RxJs: lossy form of zip operator

Question

Consider using the zip operator to zip together two infinite Observables, one of which emits items twice as frequently as the other.
The current implementation is loss-l

Answer 1

I think the following should take always the last value from each source Observable.

const source1 = Observable.interval(1000).publish();
const source2 = Observable.interval(300).publish();

source1.connect();
source2.connect();

Observable.defer(() => Observable.forkJoin(
        source1.takeUntil(source2.skipUntil(source1)),
        source2.takeUntil(source1.skipUntil(source2))
    ))
    .take(1)
    .repeat()
    .subscribe(console.log);

Live demo: http://jsbin.com/vawewew/11/edit?js,console

This prints:

[ 0, 2 ]
[ 1, 5 ]
[ 2, 8 ]
[ 3, 12 ]
[ 4, 15 ]
[ 5, 18 ]

You might need to turn source1 and source2 into hot Observables if they aren't already.

Edit:

The core part is source1.takeUntil(source2.skipUntil(source1)).
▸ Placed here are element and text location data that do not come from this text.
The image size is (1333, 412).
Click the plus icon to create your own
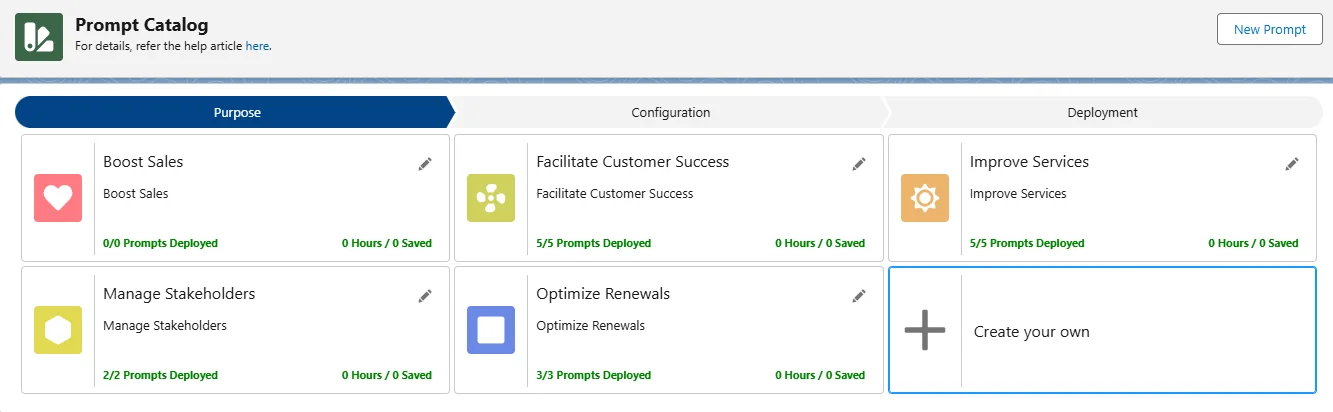click(x=924, y=330)
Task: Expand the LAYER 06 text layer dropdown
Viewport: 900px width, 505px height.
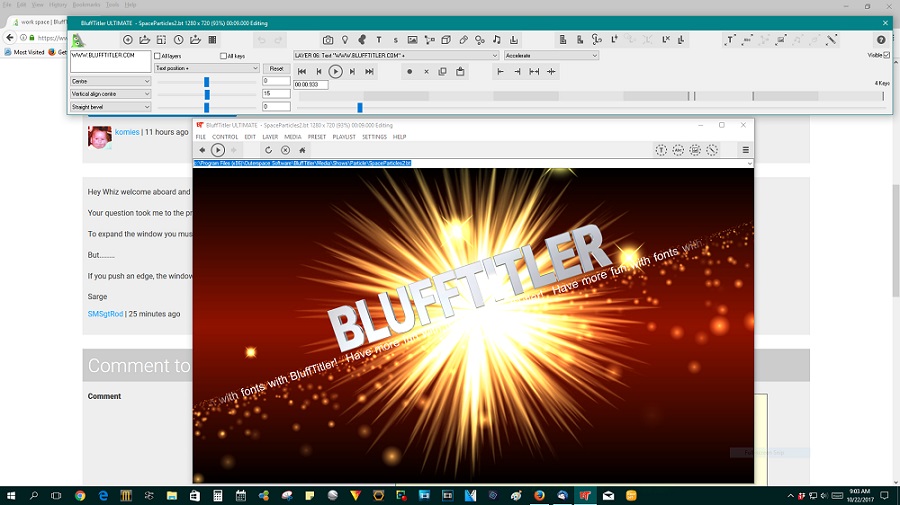Action: pos(395,56)
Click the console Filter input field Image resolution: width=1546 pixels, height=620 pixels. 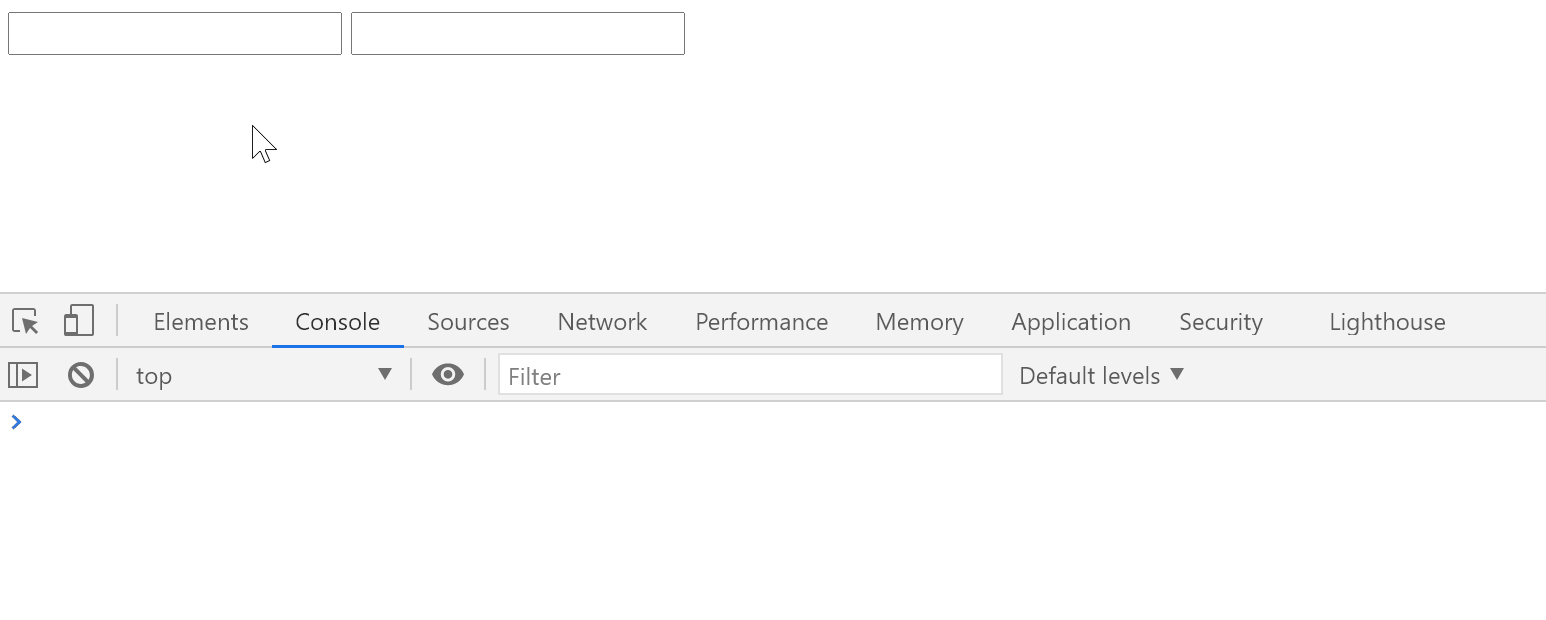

This takes values from source1 until source2 emits. But at the same time it will ignore source1 until source2 emits at least one value :).

The forkJoin() Observable works waits until both sources complete while remembering last emission from each one of them.

Then we want to repeat the process and so we use take(1) to complete the chain and .repeat() to resubscribe immediately.